◆ Exercise instructions
What you return must match the records character for character.

◆ Data listing

⁂

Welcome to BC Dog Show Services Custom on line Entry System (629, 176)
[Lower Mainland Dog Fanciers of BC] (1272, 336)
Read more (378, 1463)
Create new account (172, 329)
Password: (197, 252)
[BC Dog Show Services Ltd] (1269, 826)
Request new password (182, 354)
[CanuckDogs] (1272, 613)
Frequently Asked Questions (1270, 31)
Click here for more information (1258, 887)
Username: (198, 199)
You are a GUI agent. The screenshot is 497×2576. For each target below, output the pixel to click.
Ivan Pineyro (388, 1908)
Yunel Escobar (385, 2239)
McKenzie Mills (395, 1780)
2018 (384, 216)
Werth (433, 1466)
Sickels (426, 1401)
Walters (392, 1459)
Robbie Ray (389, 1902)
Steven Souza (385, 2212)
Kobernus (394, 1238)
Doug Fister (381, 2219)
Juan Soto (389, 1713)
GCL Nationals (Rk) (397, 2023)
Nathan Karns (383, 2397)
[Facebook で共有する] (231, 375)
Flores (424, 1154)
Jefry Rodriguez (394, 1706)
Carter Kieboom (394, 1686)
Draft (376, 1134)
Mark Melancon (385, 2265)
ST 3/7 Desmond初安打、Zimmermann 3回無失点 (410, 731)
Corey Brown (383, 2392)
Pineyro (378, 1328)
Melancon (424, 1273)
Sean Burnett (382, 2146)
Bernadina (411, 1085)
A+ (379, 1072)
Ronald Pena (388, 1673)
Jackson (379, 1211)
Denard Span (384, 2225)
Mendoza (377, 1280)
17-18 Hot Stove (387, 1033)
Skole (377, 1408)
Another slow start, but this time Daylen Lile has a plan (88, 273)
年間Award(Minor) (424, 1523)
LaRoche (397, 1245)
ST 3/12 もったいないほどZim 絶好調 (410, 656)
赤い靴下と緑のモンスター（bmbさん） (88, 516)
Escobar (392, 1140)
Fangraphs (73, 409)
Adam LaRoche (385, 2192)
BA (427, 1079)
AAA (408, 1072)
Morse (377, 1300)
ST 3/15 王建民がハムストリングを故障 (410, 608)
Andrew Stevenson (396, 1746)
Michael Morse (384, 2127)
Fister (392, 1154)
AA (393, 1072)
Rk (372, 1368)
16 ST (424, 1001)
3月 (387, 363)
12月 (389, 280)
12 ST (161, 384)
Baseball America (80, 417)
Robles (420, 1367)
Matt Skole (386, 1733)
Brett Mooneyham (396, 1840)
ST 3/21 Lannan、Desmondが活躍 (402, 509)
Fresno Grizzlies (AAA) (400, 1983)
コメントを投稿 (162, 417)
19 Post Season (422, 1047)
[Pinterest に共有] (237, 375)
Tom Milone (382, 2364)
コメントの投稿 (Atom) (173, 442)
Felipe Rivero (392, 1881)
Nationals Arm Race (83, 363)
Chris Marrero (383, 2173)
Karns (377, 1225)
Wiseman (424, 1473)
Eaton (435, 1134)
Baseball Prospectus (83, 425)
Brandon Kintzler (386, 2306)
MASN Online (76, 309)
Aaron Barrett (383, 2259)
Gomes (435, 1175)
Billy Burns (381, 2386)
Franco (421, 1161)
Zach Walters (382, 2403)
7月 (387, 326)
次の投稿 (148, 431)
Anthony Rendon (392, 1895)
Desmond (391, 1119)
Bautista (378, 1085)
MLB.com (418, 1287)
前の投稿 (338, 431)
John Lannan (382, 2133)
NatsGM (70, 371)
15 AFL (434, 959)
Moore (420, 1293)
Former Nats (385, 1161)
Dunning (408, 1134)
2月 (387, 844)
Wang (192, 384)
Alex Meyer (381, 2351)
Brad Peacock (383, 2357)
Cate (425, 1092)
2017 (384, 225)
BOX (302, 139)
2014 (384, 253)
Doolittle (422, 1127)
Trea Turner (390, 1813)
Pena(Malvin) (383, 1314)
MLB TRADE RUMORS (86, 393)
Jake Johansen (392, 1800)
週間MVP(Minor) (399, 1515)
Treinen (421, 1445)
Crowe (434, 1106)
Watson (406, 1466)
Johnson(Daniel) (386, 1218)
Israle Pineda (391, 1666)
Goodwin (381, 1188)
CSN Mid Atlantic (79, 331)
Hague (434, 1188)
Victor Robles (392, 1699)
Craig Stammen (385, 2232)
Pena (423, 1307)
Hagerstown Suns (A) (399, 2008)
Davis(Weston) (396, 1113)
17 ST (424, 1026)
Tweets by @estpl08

⁂

◆ Reply to the task
Welcome to BC Dog Show Services Custom on line Entry System (629, 176)
[Lower Mainland Dog Fanciers of BC] (1272, 336)
Read more (378, 1463)
Create new account (172, 329)
Password: (197, 252)
[BC Dog Show Services Ltd] (1269, 826)
Request new password (182, 354)
[CanuckDogs] (1272, 613)
Frequently Asked Questions (1270, 31)
Click here for more information (1258, 887)
Username: (198, 199)
You are a GUI agent. The screenshot is 497×2576. For each target below, output the pixel to click.
Ivan Pineyro (388, 1908)
Yunel Escobar (385, 2239)
McKenzie Mills (395, 1780)
2018 (384, 216)
Werth (433, 1466)
Sickels (426, 1401)
Walters (392, 1459)
Robbie Ray (389, 1902)
Steven Souza (385, 2212)
Kobernus (394, 1238)
Doug Fister (381, 2219)
Juan Soto (389, 1713)
GCL Nationals (Rk) (397, 2023)
Nathan Karns (383, 2397)
[Facebook で共有する] (231, 375)
Flores (424, 1154)
Jefry Rodriguez (394, 1706)
Carter Kieboom (394, 1686)
Draft (376, 1134)
Mark Melancon (385, 2265)
ST 3/7 Desmond初安打、Zimmermann 3回無失点 (410, 731)
Corey Brown (383, 2392)
Pineyro (378, 1328)
Melancon (424, 1273)
Sean Burnett (382, 2146)
Bernadina (411, 1085)
A+ (379, 1072)
Ronald Pena (388, 1673)
Jackson (379, 1211)
Denard Span (384, 2225)
Mendoza (377, 1280)
17-18 Hot Stove (387, 1033)
Skole (377, 1408)
Another slow start, but this time Daylen Lile has a plan (88, 273)
年間Award(Minor) (424, 1523)
LaRoche (397, 1245)
ST 3/12 もったいないほどZim 絶好調 (410, 656)
赤い靴下と緑のモンスター（bmbさん） (88, 516)
Escobar (392, 1140)
Fangraphs (73, 409)
Adam LaRoche (385, 2192)
BA (427, 1079)
AAA (408, 1072)
Morse (377, 1300)
ST 3/15 王建民がハムストリングを故障 (410, 608)
Andrew Stevenson (396, 1746)
Michael Morse (384, 2127)
Fister (392, 1154)
AA (393, 1072)
Rk (372, 1368)
16 ST (424, 1001)
3月 (387, 363)
12月 (389, 280)
12 ST (161, 384)
Baseball America (80, 417)
Robles (420, 1367)
Matt Skole (386, 1733)
Brett Mooneyham (396, 1840)
ST 3/21 Lannan、Desmondが活躍 (402, 509)
Fresno Grizzlies (AAA) (400, 1983)
コメントを投稿 (162, 417)
19 Post Season (422, 1047)
[Pinterest に共有] (237, 375)
Tom Milone (382, 2364)
コメントの投稿 (Atom) (173, 442)
Felipe Rivero (392, 1881)
Nationals Arm Race (83, 363)
Chris Marrero (383, 2173)
Karns (377, 1225)
Wiseman (424, 1473)
Eaton (435, 1134)
Baseball Prospectus (83, 425)
Brandon Kintzler (386, 2306)
MASN Online (76, 309)
Aaron Barrett (383, 2259)
Gomes (435, 1175)
Billy Burns (381, 2386)
Franco (421, 1161)
Zach Walters (382, 2403)
7月 (387, 326)
次の投稿 (148, 431)
Anthony Rendon (392, 1895)
Desmond (391, 1119)
Bautista (378, 1085)
MLB.com (418, 1287)
前の投稿 (338, 431)
John Lannan (382, 2133)
NatsGM (70, 371)
15 AFL (434, 959)
Moore (420, 1293)
Former Nats (385, 1161)
Dunning (408, 1134)
2月 (387, 844)
Wang (192, 384)
Alex Meyer (381, 2351)
Brad Peacock (383, 2357)
Cate (425, 1092)
2017 (384, 225)
BOX (302, 139)
2014 (384, 253)
Doolittle (422, 1127)
Trea Turner (390, 1813)
Pena(Malvin) (383, 1314)
MLB TRADE RUMORS (86, 393)
Jake Johansen (392, 1800)
週間MVP(Minor) (399, 1515)
Treinen (421, 1445)
Crowe (434, 1106)
Watson (406, 1466)
Johnson(Daniel) (386, 1218)
Israle Pineda (391, 1666)
Goodwin (381, 1188)
CSN Mid Atlantic (79, 331)
Hague (434, 1188)
Victor Robles (392, 1699)
Craig Stammen (385, 2232)
Pena (423, 1307)
Hagerstown Suns (A) (399, 2008)
Davis(Weston) (396, 1113)
17 ST (424, 1026)
Tweets by @estpl08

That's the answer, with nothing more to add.